PROVIDED ENTRIES

┌──

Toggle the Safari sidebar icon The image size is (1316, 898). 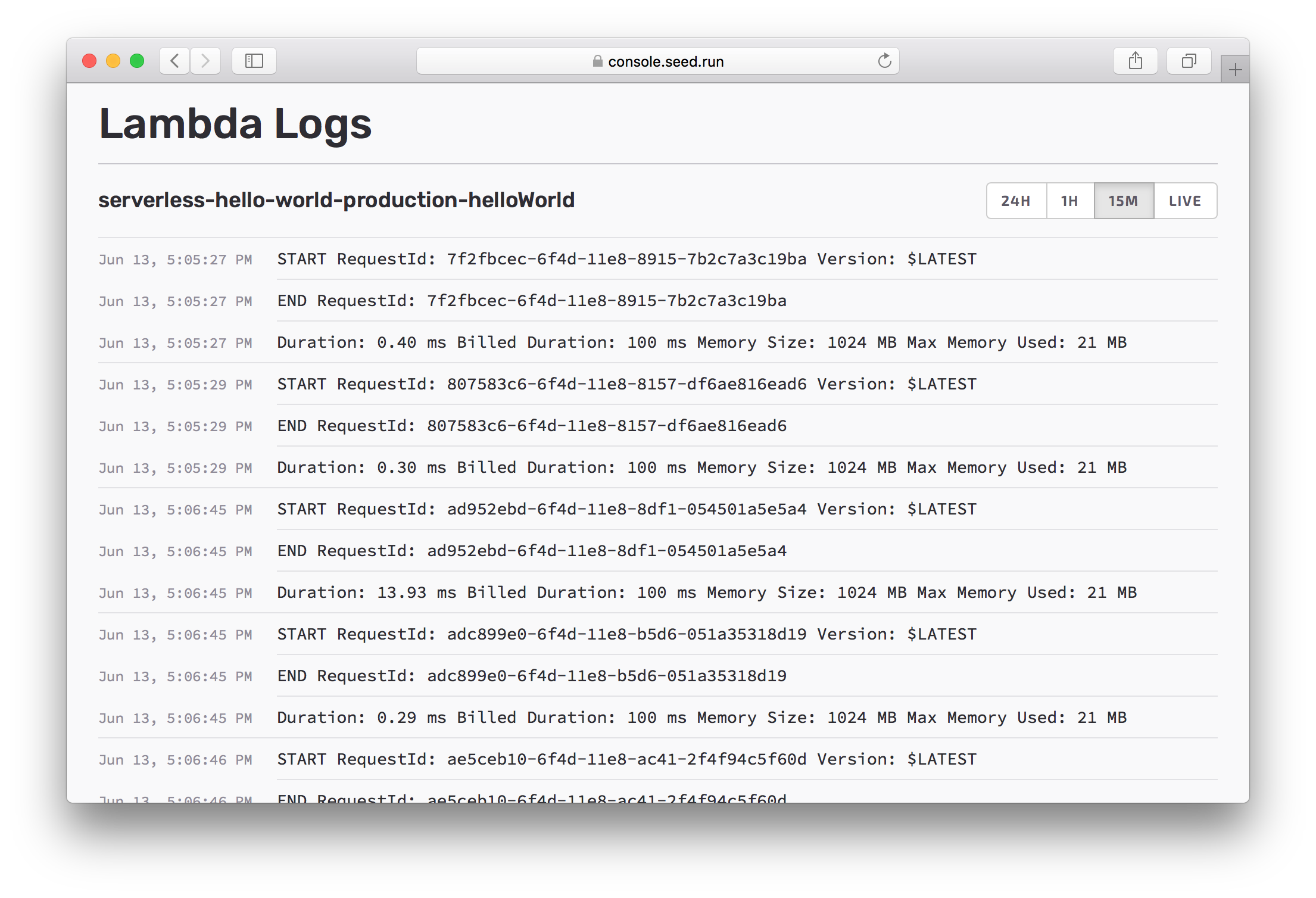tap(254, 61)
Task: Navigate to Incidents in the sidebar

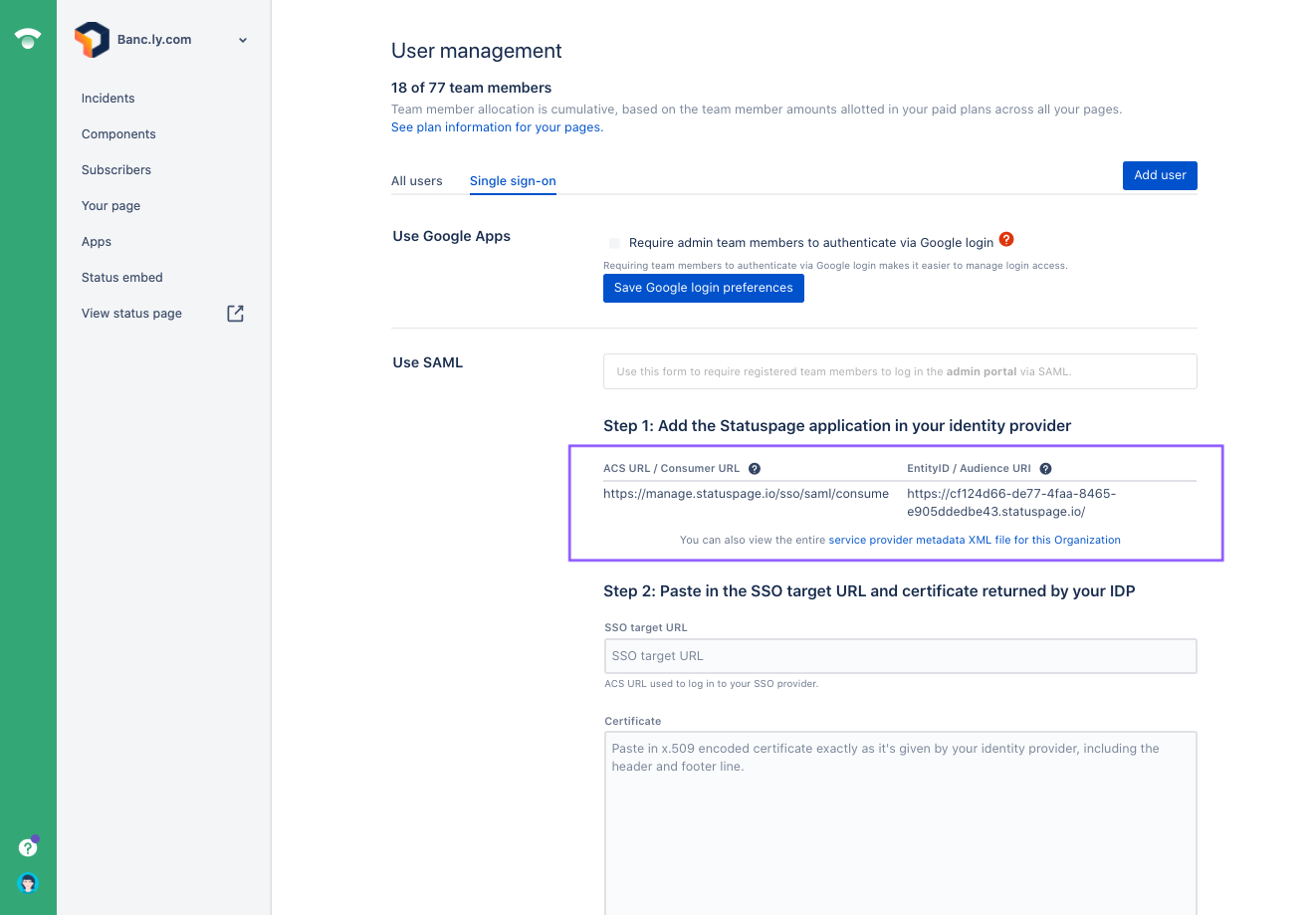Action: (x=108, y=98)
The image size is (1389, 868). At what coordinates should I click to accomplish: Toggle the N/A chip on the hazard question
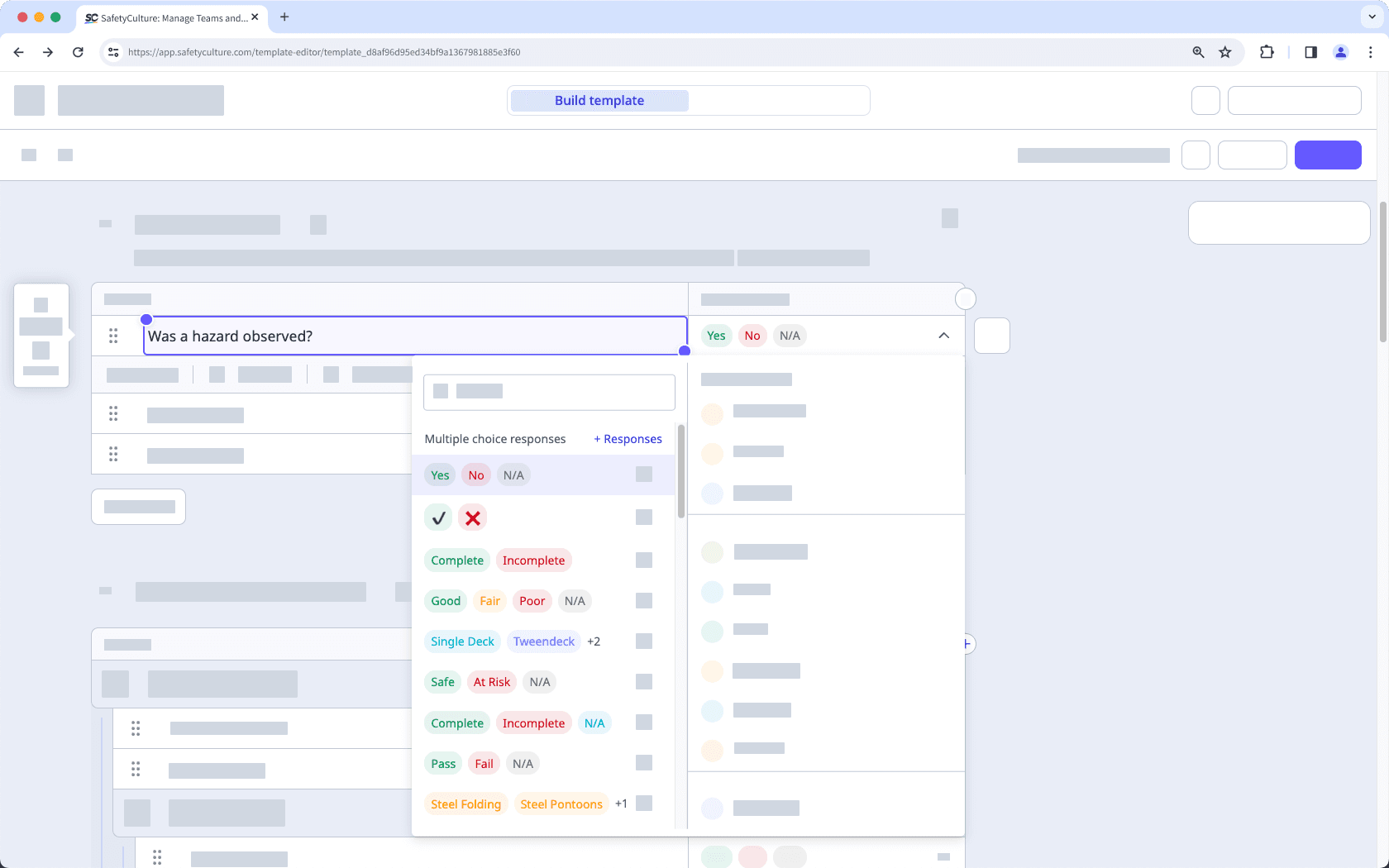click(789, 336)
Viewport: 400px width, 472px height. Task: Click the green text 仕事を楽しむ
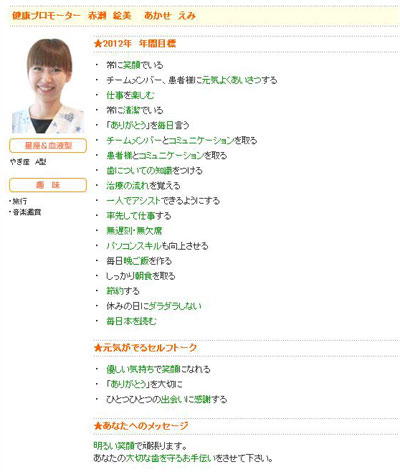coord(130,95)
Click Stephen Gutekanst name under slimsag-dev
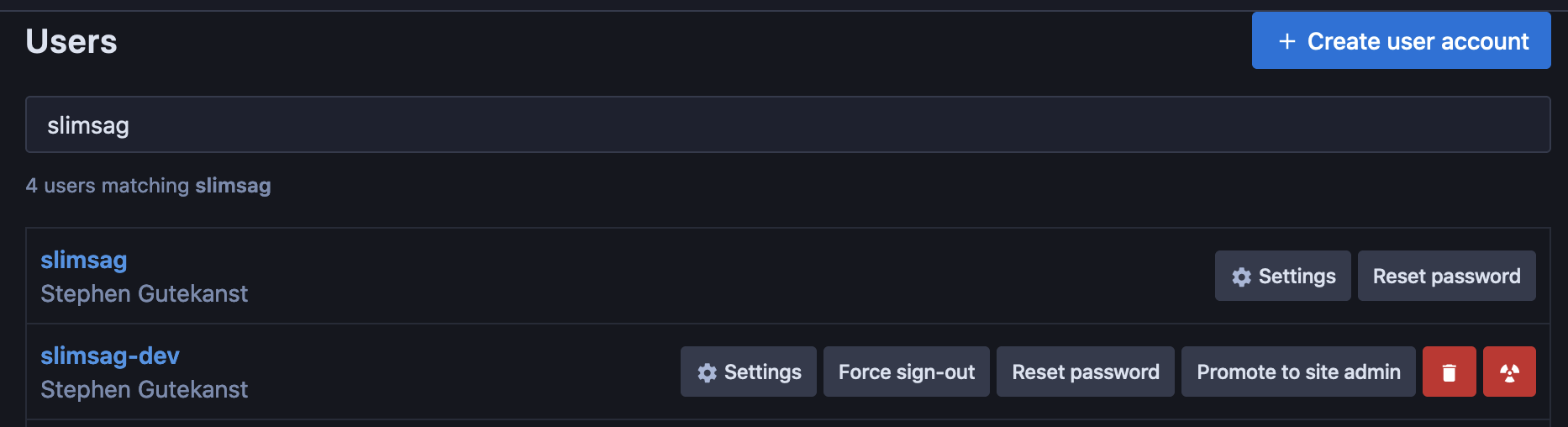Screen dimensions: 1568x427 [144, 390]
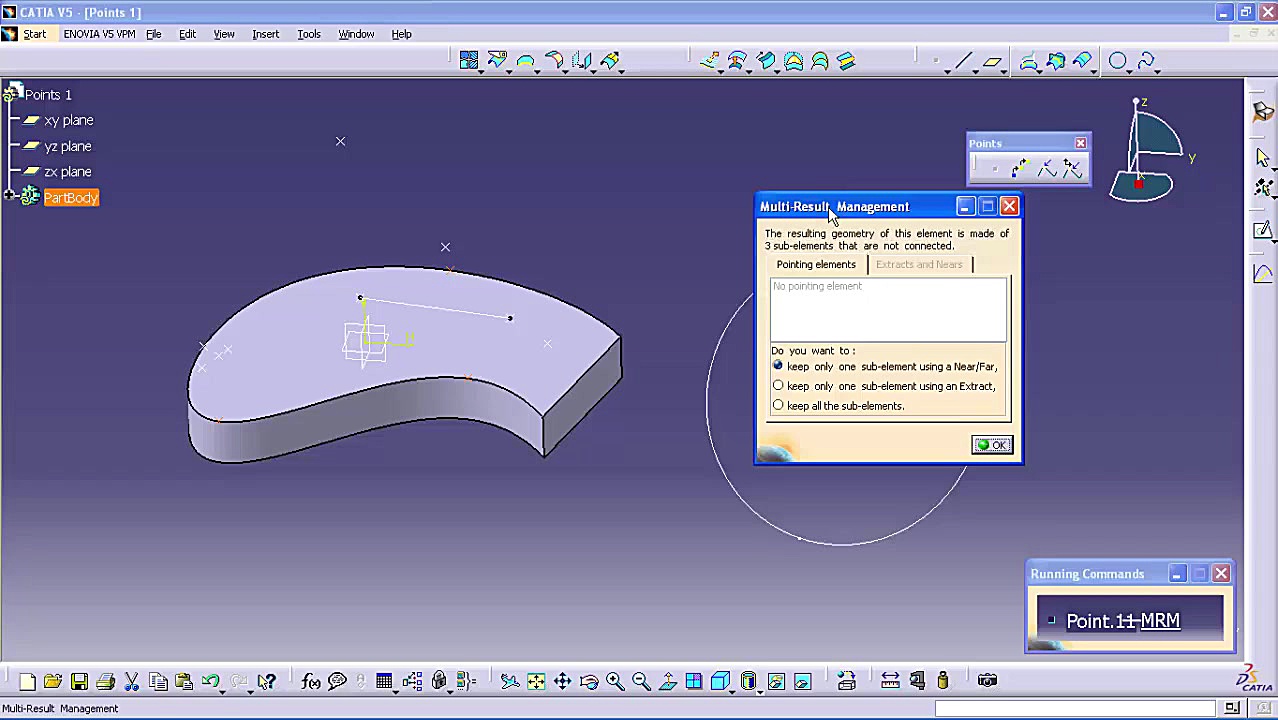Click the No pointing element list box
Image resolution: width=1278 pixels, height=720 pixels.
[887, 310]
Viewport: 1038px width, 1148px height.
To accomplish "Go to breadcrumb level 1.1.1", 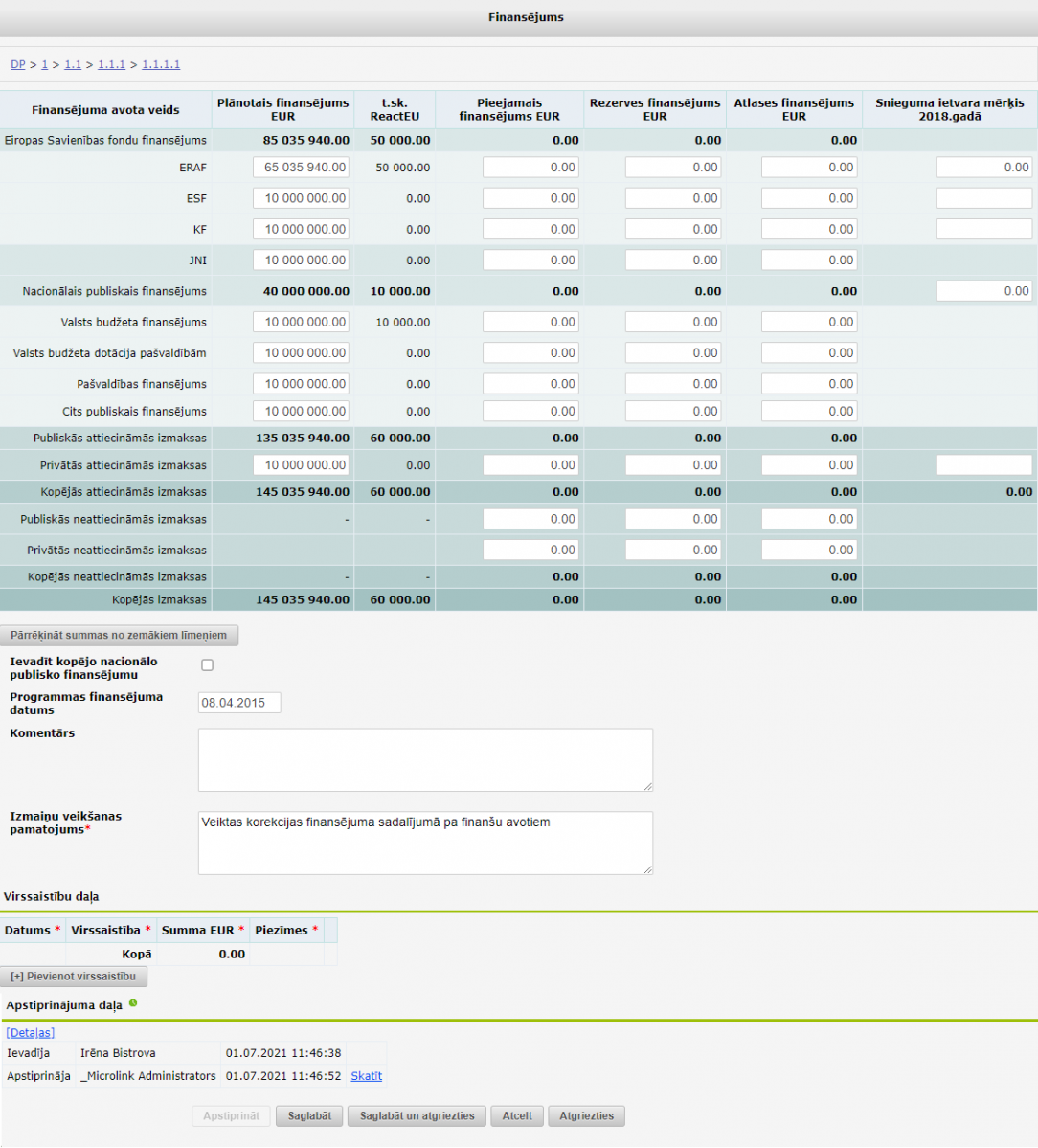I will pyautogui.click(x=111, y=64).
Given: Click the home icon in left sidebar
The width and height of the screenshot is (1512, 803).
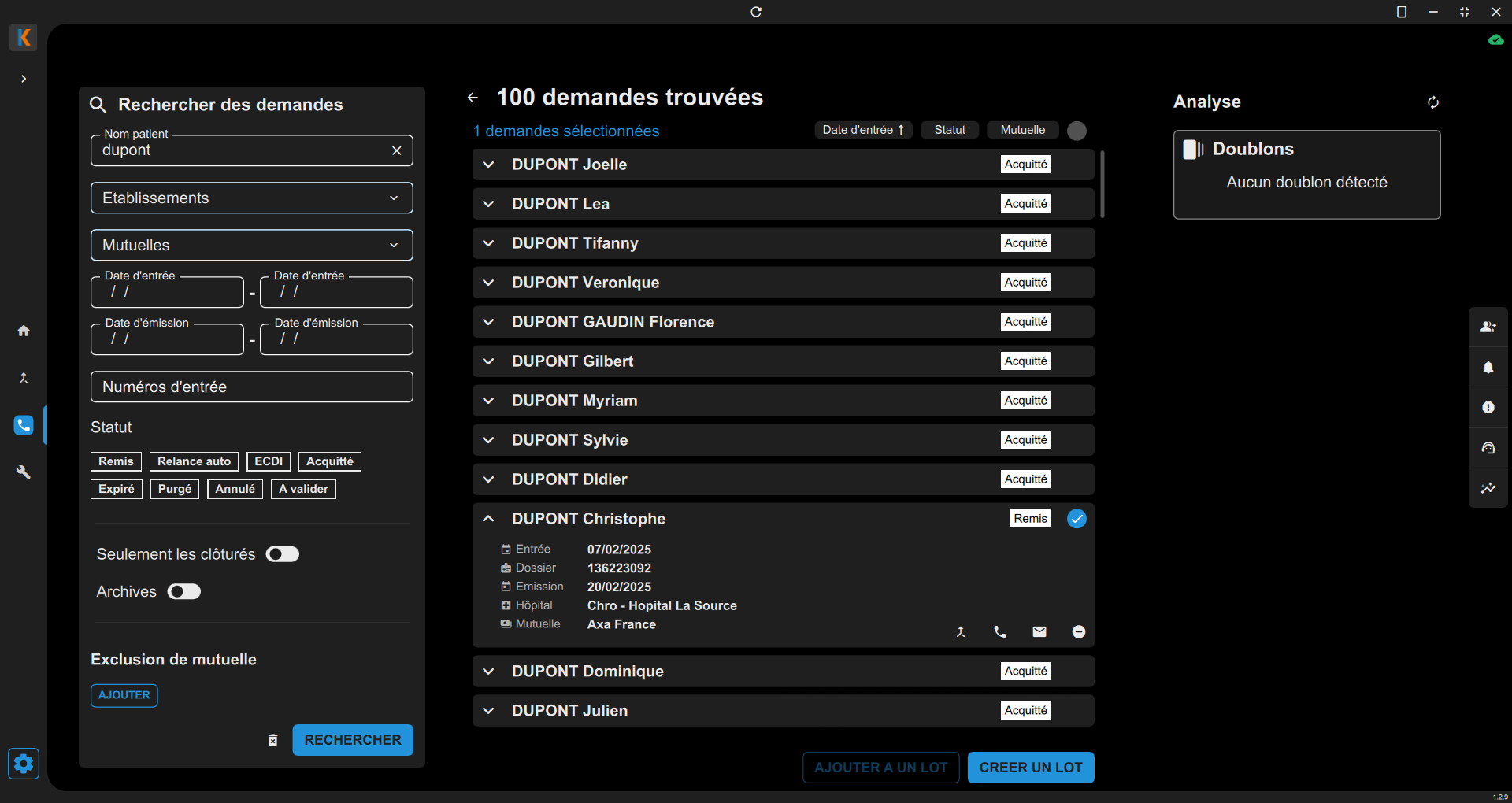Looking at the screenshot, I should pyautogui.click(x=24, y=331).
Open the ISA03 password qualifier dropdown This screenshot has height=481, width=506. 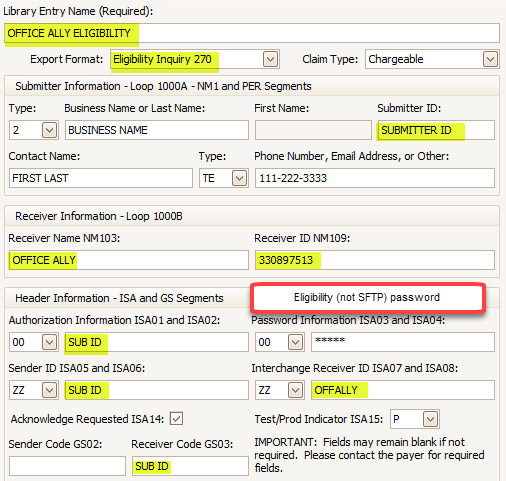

└──

TASK
Render the data, from the line holding "Given: Click the home icon in left sidebar" through the end of the data inclusive, as a JSON list of strings with one string per line and no blank lines. Leave out the pictures.

ANSWER TO THE EXERCISE
[
  "Given: Click the home icon in left sidebar",
  "The width and height of the screenshot is (1512, 803).",
  "Looking at the screenshot, I should pyautogui.click(x=24, y=331).",
  "Open the ISA03 password qualifier dropdown This screenshot has height=481, width=506. "
]